Physiologically, there is a pulse in the cord as long as the umbilical artery is till open, this can take a long time to close (NICU docs use the umbilical artery as an access point in newborns).  It can be very constricted though, and only small amounts of blood begin transmitted.  However, the rest of the connections (ductus venous and ductus arteriosus) close much quicker in response to fetal breathing, meaning the baby is now sending more blood to the lungs.  Too delay cord clamping can lead to fetal anemia, because the baby had three circulations to perfuse (body, placenta and lungs), while the fetus only has two (lungs only get a tiny bit of blood).  The initial delay is good, I am not convinced about longer delays.  Back to c-sections though, it is definitely possible, even in twins.  I did a delayed clamping on 32 week mono-mono twins.  It was great (we just had to be sure not to mix up the babies because mom had already named them).  Babies did great.

Cord clamping can be delayed, and then followed by stem cell collection.  The problem is you wont get quite as much (on average).  If you are privately banking, it may not reach enough to be bothered with, however, in a public banking system, samples could be merged to creat full units of stem cells (like other blood products currently are), and it would be available for all children.  In Canada, this is the plan - a public banking system, and a few busy centres would be used to collect the samples.  Adult bone marrow transplants can be done with stem cell from fetal blood, but one collection is not enough, they need to combine multiple units.

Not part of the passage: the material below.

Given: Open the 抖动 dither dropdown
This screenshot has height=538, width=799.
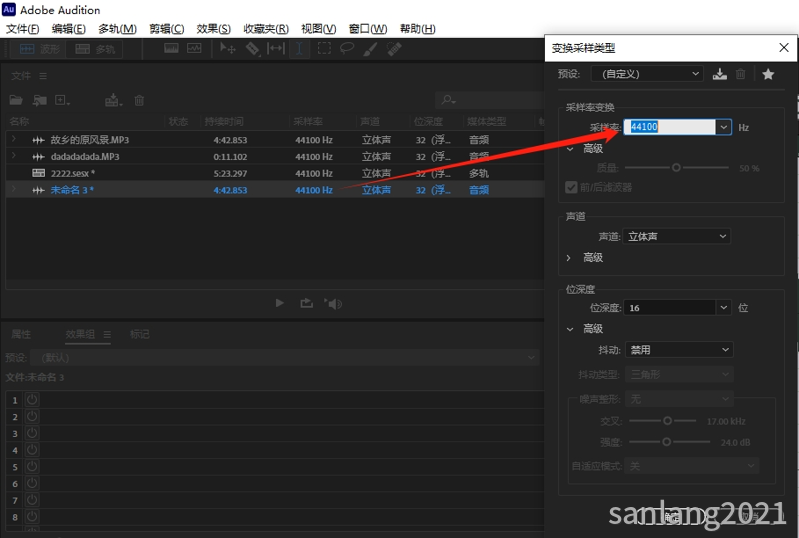Looking at the screenshot, I should [679, 350].
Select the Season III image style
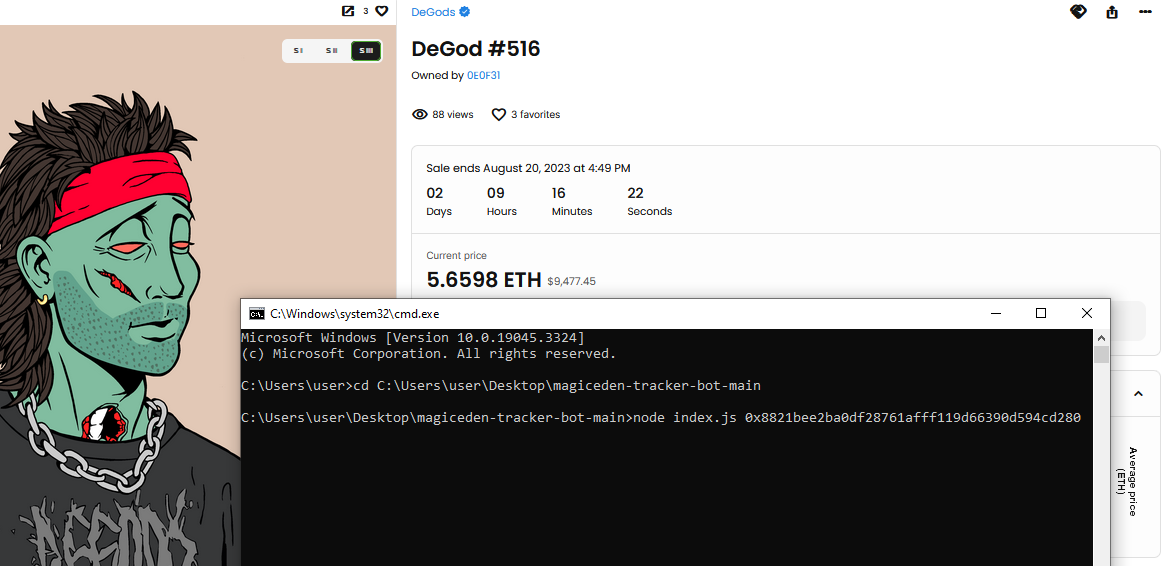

Cord blood is good, and there is enough to go around.  Some for the baby, some for the lab and some for the bank. 

post #26 of 26
Quote:
Originally Posted by Haelmoon View Post

Delayed cord clamping beyond the 2 minute mark may not provide any additional blood for the baby.  There are two main issues with delayed cord clamping - continued oxygen supply for the baby and the extra red blood cells for the baby.  Emerging evidence suggests there a blood pressure differences between delayed and early clamping.  However, there is little evidence that there are additional benefits beyond two minutes or so. 

Could that be because in all of the studies I've read (and I'm willing to be open to the fact there are ones out there I'm not aware of), the "delayed" cord clamping happened at 3 minutes or less. Are you aware of any studies which included statistically significant numbers of truly delayed cord clamping (defined as when the cord becomes limp and white and is no longer pulsating)?